Castilian school; XVI century.
"The presentation of Jesus in the temple".
Oil on panel.
Presents repainting, missing in the frame, restorations and fracture in the board.
Measurements: 95 x 55 cm; 113 x 75 cm (frame).
In this canvas the author narrates the presentation of Jesus in the Temple of Jerusalem, an iconographic theme very repeated throughout the history of art, within the cycle of the life of Jesus. Luke the Evangelist (Luke 2:22-40) narrates the episode, in which Mary and Joseph brought the Child to the temple and, according to custom, offered two turtledoves as a sacrifice. According to the Jewish law of the time, every first-born child was to be consecrated to the Lord, in remembrance of the slaughter of the innocents. In the temple was Simeon, an old man who was reputed to be a righteous man. When he saw the Child, he was convinced that he was acting under the impulse of the Spirit, and he took him in his arms and blessed him, saying the "Nunc dimitis" or Canticle of Simeon. This wise old man was a devout Jew to whom the Holy Spirit had promised that he would not die until he had seen the Savior. The scene is completed by the prophetess Anna, who lived in the temple. Witnessing this event, she began to speak of the Child to all who awaited the redemption of Jerusalem. The oldest preserved plastic version of this episode is found in the mosaic of the triumphal arch of the church of Santa Maria Maggiore in Rome, from the 5th century, where the four protagonists are already depicted. Usually the scene is represented with Mary offering the Child to Simeon, as we see here. In other versions Simeon holds the Child, while Mary makes the offering of the doves. Almost always appears, to one side or in a corner, the prophetess Anna, and sometimes also St. Joseph. On this occasion the attention falls on the figures located in the center of the composition.
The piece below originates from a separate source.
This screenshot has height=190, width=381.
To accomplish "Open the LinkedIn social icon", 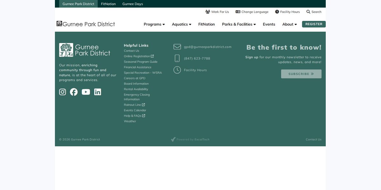I will click(97, 92).
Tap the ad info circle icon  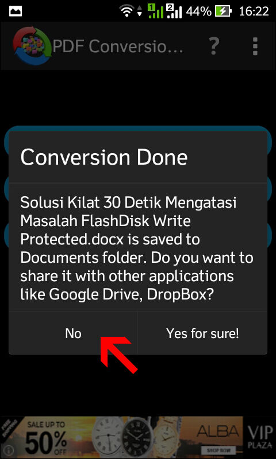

Spain is, at the beginning of the 16th century, the European nation best prepared to receive the new humanist concepts of life and art due to its spiritual, political and economic conditions, although from the point of view of the plastic forms, its adaptation of those implanted by Italy was slower due to the need to learn the new techniques and to change the taste of the clientele. The painting reflects this desire to return to the classical Greco-Roman world that exalts the individuality of man in his nudes, creating a new style whose vitality surpasses mere copying. Soon the anatomy, the movement of the figures, the compositions with a sense of perspective and balance, the naturalistic play of the folds, the classical attitudes of the figures began to be valued; but the strong Gothic tradition maintains the expressiveness as a vehicle of the deep spiritualistic sense that informs our best Renaissance sculptures. This strong and healthy tradition favors the continuity of religious painting that accepts the formal beauty offered by Italian Renaissance art with a sense of balance. In the first years of the century, Italian works arrived in our lands and some of our artists went to Italy, where they learned first hand the new norms in the most progressive centers of Italian art, whether in Florence or Rome, and even in Naples.